Prof. Dr. Caroline Meller-Hannich
I. Gütliche Erledigung als Programm (Abs 1).
Rn 2
Mit der Aufhebung der Einzelregelungen zur gütlichen Erledigung der §§ 806b, 813a und 900 III geht die programmatische Festschreibung der gütlichen Erledigung für alle Abschnitte (dazu § 802a Rn 1) der Zwangsvollstreckung einher (Becker-Eberhard FS Schilken, 603). Die gütliche Erledigung kann in jeder Lage des Verfahrens zur Anwendung kommen. Der Grundsatz der gütlichen Einigung gilt also vom Antrag auf Abnahme der Vermögensauskunft bis zur Eintragung in das Schuldnerverzeichnis (BTDrs 16/10069, 24). Beendet ist das Verfahren deshalb mit Erledigung des Vollstreckungsauftrags infolge der unanfechtbaren Eintragung in das Schuldnerverzeichnis (BGH NJW-RR 17, 511 [BGH 09.02.2017 - I ZB 56/16]). Sobald das Verfahren aber beendet ist, entfällt die Befugnis des Gerichtsvollziehers zur gütlichen Erledigung und zum Abschluss einer Vereinbarung gemäß § 802b (LG Mönchengladbach JurBüro 17, 261; Gietmann DGVZ 16, 1).

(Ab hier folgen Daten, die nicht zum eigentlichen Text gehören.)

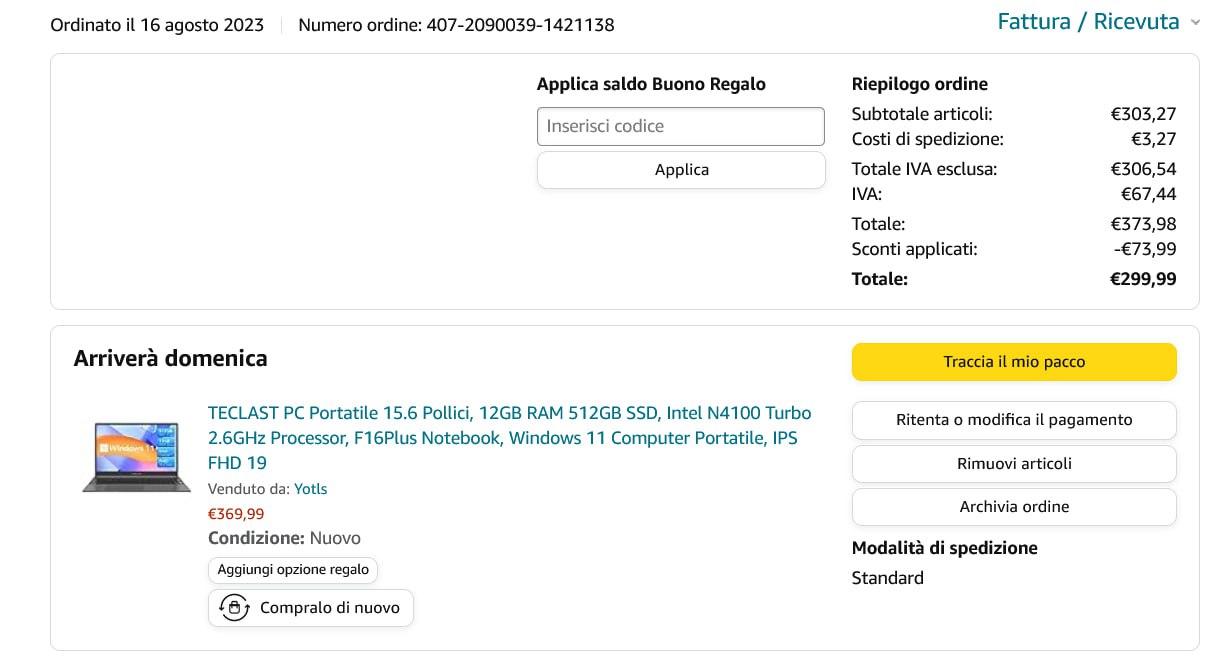Click the Arriverà domenica delivery heading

II. Zahlungsvereinbarung und Vollstreckungsaufschub (Abs 2).
1. Zahlungsvereinbarung.
a) Voraussetzungen (Abs 2 S 1).
Rn 3
Die gütliche Vereinbarung versucht der Gerichtsvollzieher auch ohne gesonderten Antrag, es sei denn der Gläubiger will nur diesen Einigungsversuch; dann ist ein Antrag erforderlich (s § 802a Rn 13 – Modul G Formular nach Anl 1 zu § 1 I ZVFV, s § 802a Rn 4). Notwendig ist eine glaubhafte Darlegung des Schuldners zu seiner Zahlungsfähigkeit und -bereitschaft; insbesondere dazu, dass er die Forderung innerhalb von zwölf Monaten werde begleichen können (vgl Abs 2 S 3). Die Darlegungen werden vom Gerichtsvollzieher frei gewürdigt (S/W/K/T/Vuia § 802b Rz 7; Mroß DGVZ 12, 169), ohne dass die Regelung des § 294 Anwendung finden soll (BTDrs 16/10069, 24). Für die Beurteilung der Erfolgsaussichten einer gütlichen Einigung wird auch die Anzahl sonstiger Gläubiger eine Rolle spielen, gleichzeitig wird aber eine gütliche Erledigung für einen Gläubiger durch das spätere Hinzutreffen weiterer Gläubiger nicht beeinflusst (Mroß DGVZ 12, 169, 170). Hat der Gläubiger die Zahlungsvereinbarung bereits im Vorfeld ganz oder teilweise – etwa im Hinblick auf Mindestraten und Höchstfristen (BTDrs 16/10069, 24) – ausgeschlossen, darf der Gerichtsvollzieher sie nicht abschließen (S/W/K/T/Vuia § 802b Rz 6; Goebel, Die Reform der Sachaufklärung, § 8 Rz 19 – dazu Modul G Formular nach Anl 1 zu § 1 I ZVFV, s § 802a Rn 4). Dem Ausschluss im Vorfeld steht der Widerspruch im Nachhinein (Abs 3 u Rn 6) in den Wirkungen gleich. Dasselbe gilt für den Fall, dass der Schuldner in Verzug gerät (Abs 3 u Rn 6). Hat der Gläubiger eine Zahlungsvereinbarung nicht ausdrücklich ausgeschlossen, wird sein Einverständnis vermutet (Volpert RVGreport 12, 442, 443; aA Knittel JAmt 13, 23, 26: ›ausdrückliche Einwilligung‹ erforderlich).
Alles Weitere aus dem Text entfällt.